#### FRAGMENT TEKSTU:

*****

Wziąłem wózek. Idę. Z tyłu słyszę dziecko ze zrujnowanym życiorysem. To moje dziecko. Zabrałem wózek. Klęczy i płacze na środku biedrowego korytarza. Jakaś baba się na mnie patrzy. Zawracam i idę – proszę, pójdziemy razem – mówię. Złapała za wózek i śmieje się do mnie. Wyobrażam sobie, jak w jej głowie powstaje myśl: a widzisz? wygrałam… Ehhh. To idziemy. Ola dopadła do Inki. Kawy zbożowej. Weźmiemy mamie? No weź. Wzięła. Ala dwie. Razem trzy. Zapakowały do wózka – dziewczynki nie, tylko jedną – i odkładam dwie na miejsce – słyszę po raz kolejny dziecko ze zrujnowaną rzeczywistością – to moje dziecko – proszę – mówię do Ali wręczając jej kawę zbożową INKĘ. Wzięła idziemy dalej. Znów z triumfem na twarzy. Dobrze, że to nie mistrzostwa świata w piłce nożnej. Byłbym zrujnowany.

O, jakie maluszki kochane – słyszę nagle od miłej, starszej Pani przechodzącej obok nas – tak. To moje największe skarby – odpowiadam. Idziemy dalej.

Nie piję piwa, nie jem słodyczy. Dieta. Wziąłem ogórki konserwowe. Bo lubię. Mało kalorii. Nikt mi nie zeżre, bo nikt prócz mnie nie lubi konserwowych. Wygrałem. Idziemy dalej. Ola dopada do saszetek z zupkami chińskimi. Miętoli. Chrupią – tato, a może to weźmiemy? – nie myszko, to jest dla studentów – CO? – to jest niedobre… Ala w międzyczasie dopada do słoików z czymś tam. Bierze, a ja już wycięty z samego siebie, żeby stanąć obok – Aluś zostaw! – spojrzała na mnie spod byka. Odłożyła…

Z mamą chyba o wiele lepiej robić zakupy – słyszę nagle od przechodzącej, starszej Pani – dzieciaczki bardzo ciekawe i biegają po całym sklepie? – To prawda – odpowiadam – bardzo ciekawe świata są…

Tato ochłoń – myślę sobie – Ala! – wołam, jak Polak w holenderskim markecie – Ola! chodźcie dziewczynki idziemy do kasy. Po drodze lecimy po srajtaśmę. Ala wpada na paletę z ręcznikami papierowymi – Auuuaaa! – nie płacze. Znaczy jest dobrze. Ola zniknęła – Ola! – tutaj jestem – woła, wychodząc z butelką z jakimś napojem – Oluś nie weźmiemy tego, to nie jest dla dzieci – ale ja chcę piciu. Wzięliśmy deserki. DAJ! DAJ! DAJ! DAJ! – krzyczą, jak mewy z Gdzie jest Nemo. Otworzyłem. Zjadły, zanim doszedłem do Pana kasjera – tato! jeszcze – słyszę z boku starszą – nie ma już. Podaję puste opakowania ignorując przez chwilę prośbę dziecka. Taki zły ja… podaję ogórki, srajtaśmę i inne pierdoły, o których zapomniałem, że kupiłem – tato, jeszcze chcemy deserki – słyszę znów – już zjadłyście jedne, więcej nie kupujemy – płacz – ale w domu mamy biszkopciki – TAAAAK! TAAAAK! BISZKOPCIKIIII! – słychać na cały market. Uśmiecham się do kasjera, on do mnie. Pewnie ojciec. Mieliśmy jeszcze kupić mamie kwiaty. Były tylko doniczkowe kaktusowane, storczykowate i małe jabłonki w doniczkach na działkę.

*****

#### DOSTARCZONE MATERIAŁY:
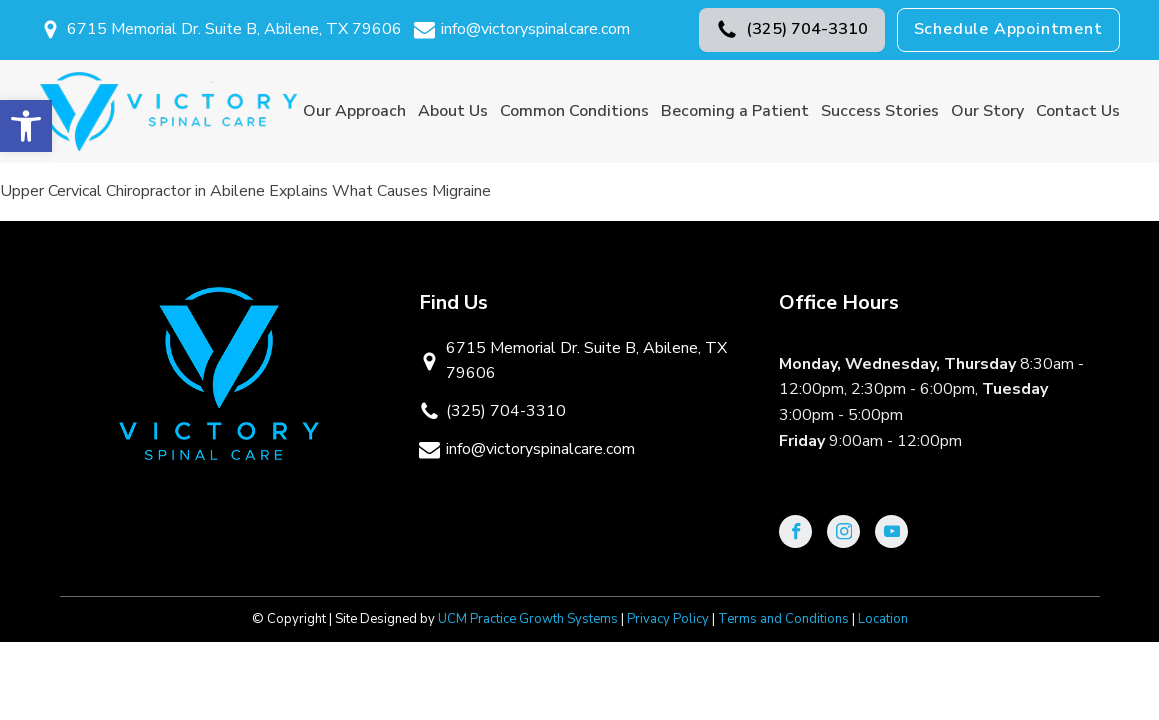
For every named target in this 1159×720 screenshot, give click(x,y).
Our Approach (354, 111)
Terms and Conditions (783, 619)
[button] (792, 30)
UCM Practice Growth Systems (528, 619)
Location (883, 619)
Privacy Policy (668, 619)
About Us (453, 111)
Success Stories (880, 111)
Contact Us (1078, 111)
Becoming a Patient (735, 111)
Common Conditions (574, 111)
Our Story (987, 111)
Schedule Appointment (1008, 29)
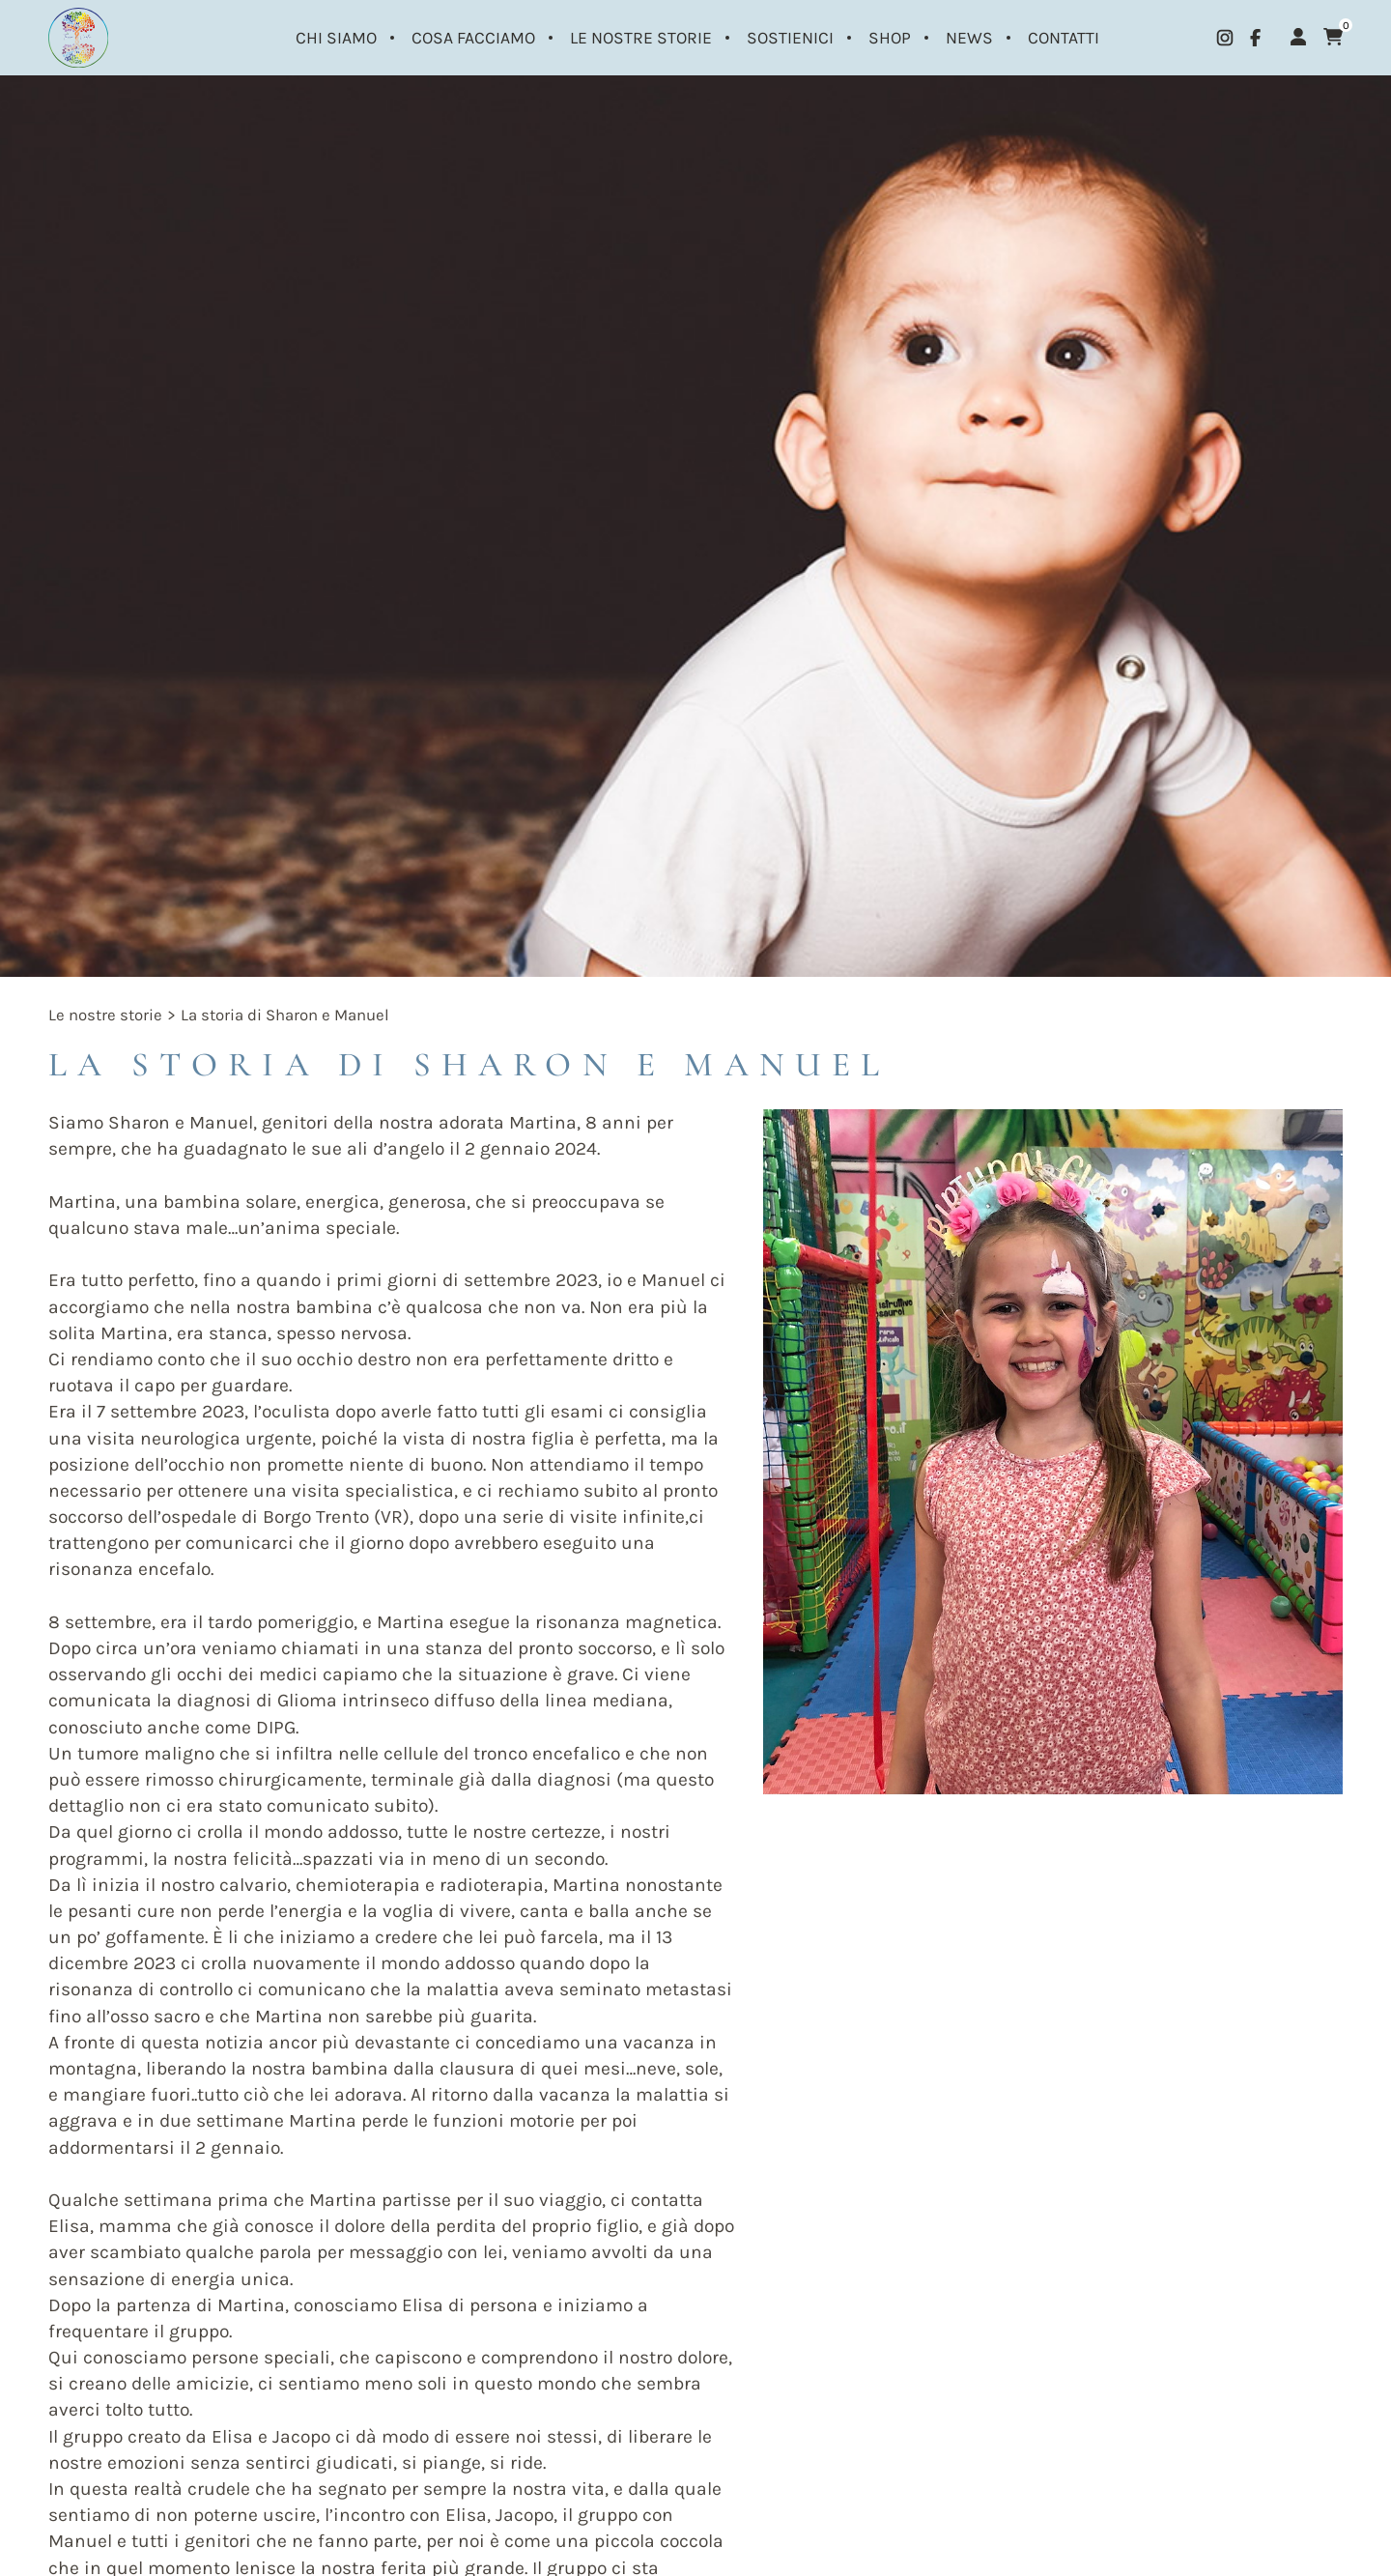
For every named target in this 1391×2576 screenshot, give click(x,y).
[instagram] (1224, 37)
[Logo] (86, 38)
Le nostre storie (105, 1015)
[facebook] (1255, 37)
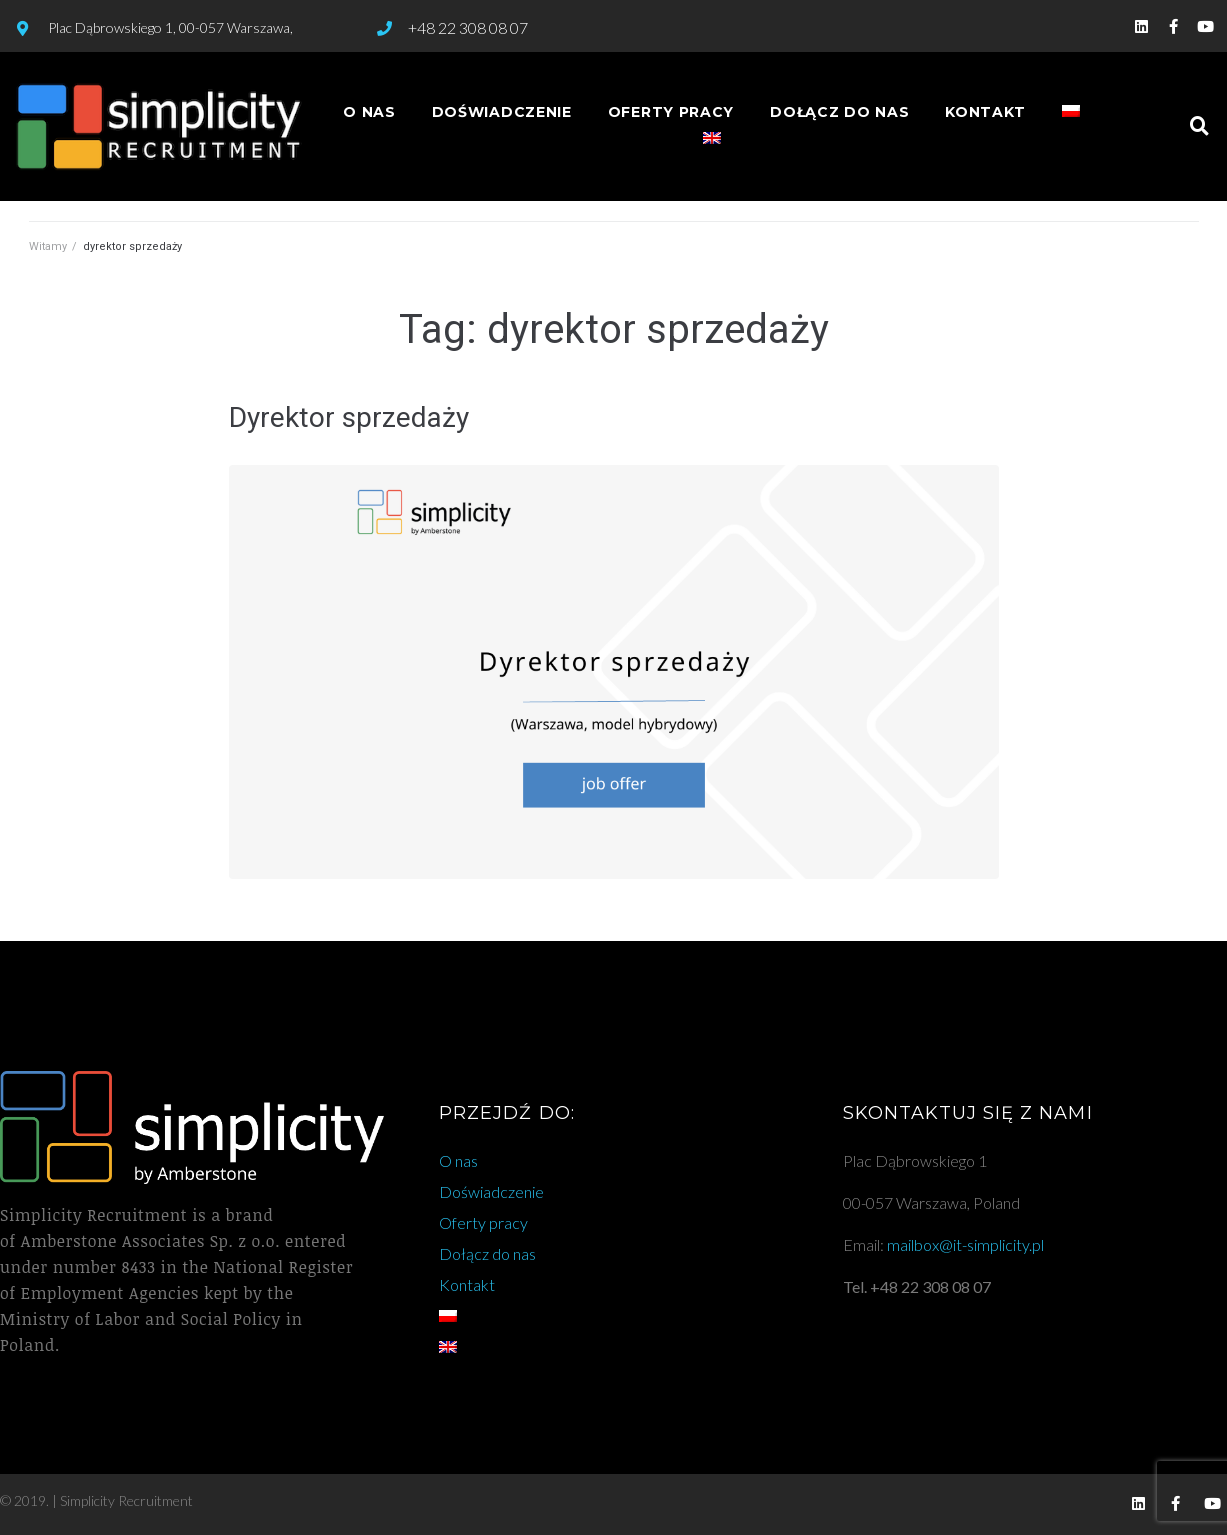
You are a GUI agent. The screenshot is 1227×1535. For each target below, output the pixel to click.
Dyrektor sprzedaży (349, 417)
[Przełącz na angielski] (712, 139)
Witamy (48, 246)
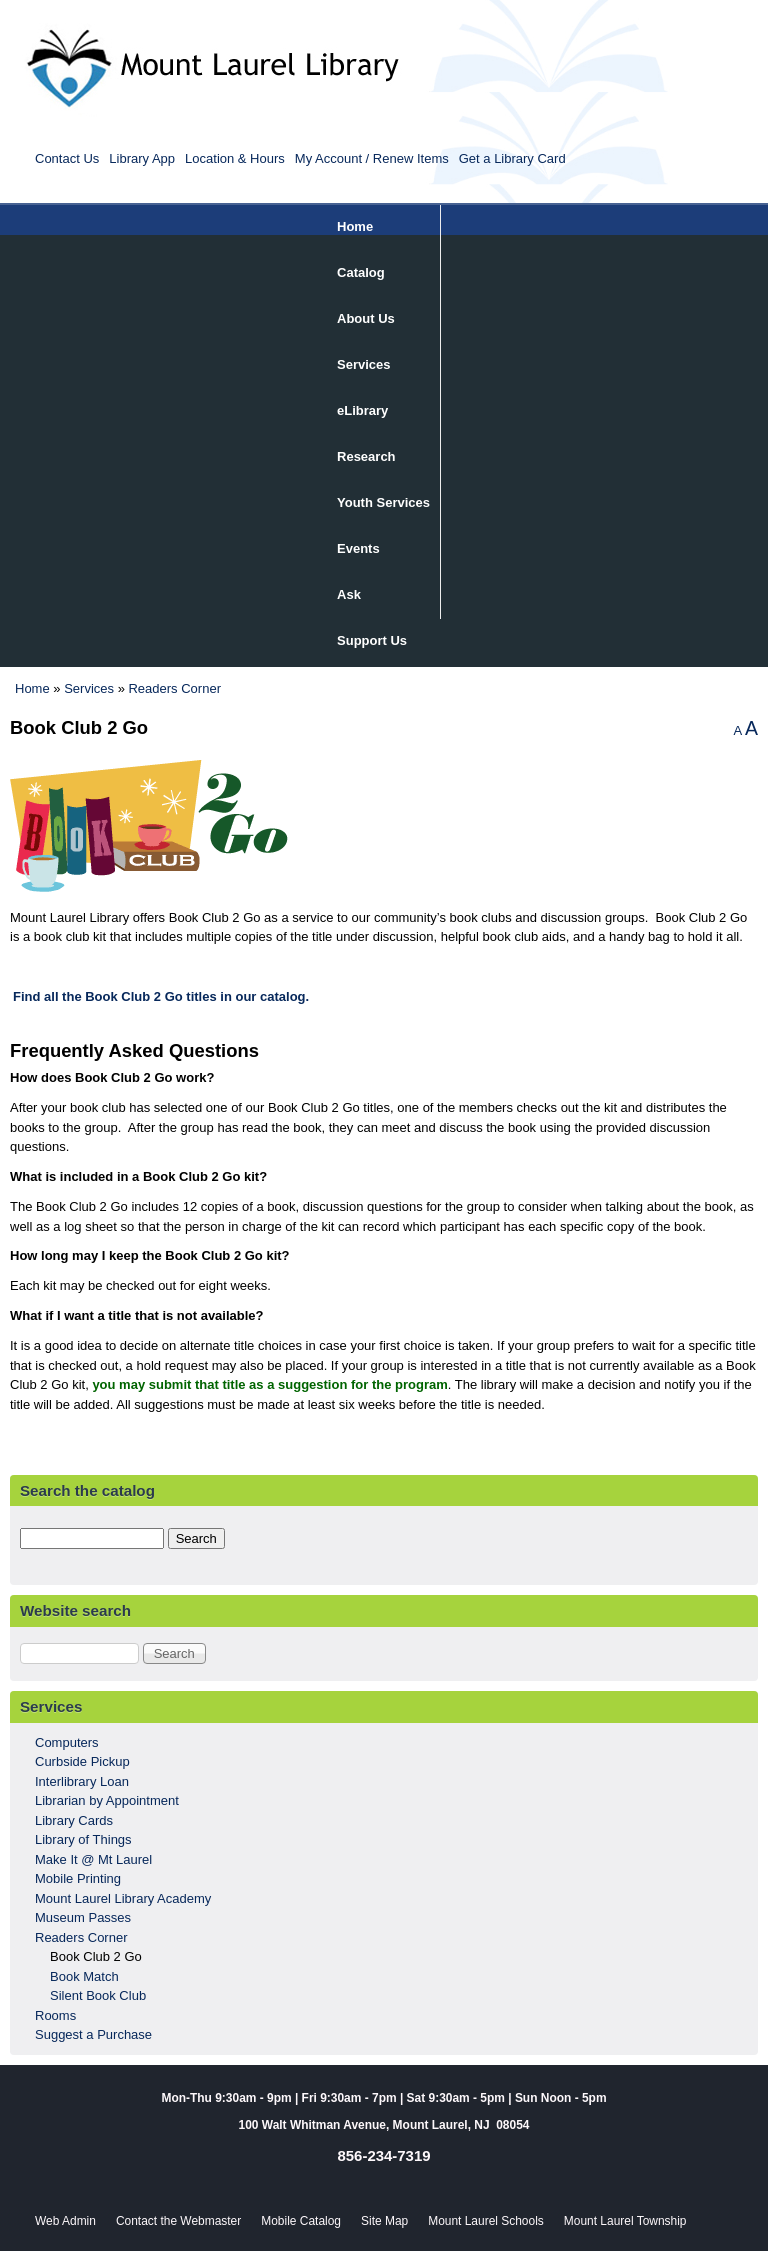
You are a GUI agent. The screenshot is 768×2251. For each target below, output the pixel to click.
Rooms (55, 2015)
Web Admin (65, 2221)
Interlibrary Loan (82, 1781)
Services (364, 364)
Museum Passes (83, 1917)
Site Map (384, 2221)
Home (355, 226)
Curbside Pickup (82, 1761)
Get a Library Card (512, 158)
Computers (67, 1742)
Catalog (361, 272)
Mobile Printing (78, 1878)
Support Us (372, 640)
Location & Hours (235, 158)
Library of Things (83, 1839)
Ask (349, 594)
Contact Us (67, 158)
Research (366, 456)
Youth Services (383, 502)
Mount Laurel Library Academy (123, 1898)
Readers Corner (174, 688)
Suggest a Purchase (93, 2034)
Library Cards (74, 1820)
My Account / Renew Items (372, 158)
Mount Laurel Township (625, 2221)
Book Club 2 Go (96, 1956)
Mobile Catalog (301, 2221)
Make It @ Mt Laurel (93, 1859)
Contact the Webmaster (178, 2221)
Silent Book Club (98, 1995)
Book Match (84, 1976)
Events (358, 548)
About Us (366, 318)
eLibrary (362, 410)
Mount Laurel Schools (486, 2221)
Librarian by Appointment (107, 1800)
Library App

*****

#### ZADANIA DO WYKONANIA:
1 > Zredaguj tekst o zakupach z córkami, przepisując go od słów „Wziąłem wózek. Idę.” aż do słów „nożnej. Byłbym zrujnowany.”, i zamień w nim „biedrowego korytarza” na „sklepowego korytarza”.
2 > Według tekstu o zakupach z córkami, jakie kwiaty były w sklepie, gdy zamierzano kupić je mamie?

#### WYNIKI:
1 >
Wziąłem wózek. Idę. Z tyłu słyszę dziecko ze zrujnowanym życiorysem. To moje dziecko. Zabrałem wózek. Klęczy i płacze na środku sklepowego korytarza. Jakaś baba się na mnie patrzy. Zawracam i idę – proszę, pójdziemy razem – mówię. Złapała za wózek i śmieje się do mnie. Wyobrażam sobie, jak w jej głowie powstaje myśl: a widzisz? wygrałam… Ehhh. To idziemy. Ola dopadła do Inki. Kawy zbożowej. Weźmiemy mamie? No weź. Wzięła. Ala dwie. Razem trzy. Zapakowały do wózka – dziewczynki nie, tylko jedną – i odkładam dwie na miejsce – słyszę po raz kolejny dziecko ze zrujnowaną rzeczywistością – to moje dziecko – proszę – mówię do Ali wręczając jej kawę zbożową INKĘ. Wzięła idziemy dalej. Znów z triumfem na twarzy. Dobrze, że to nie mistrzostwa świata w piłce nożnej. Byłbym zrujnowany.

2 > Były tylko doniczkowe kaktusowane, storczykowate i małe jabłonki w doniczkach na działkę.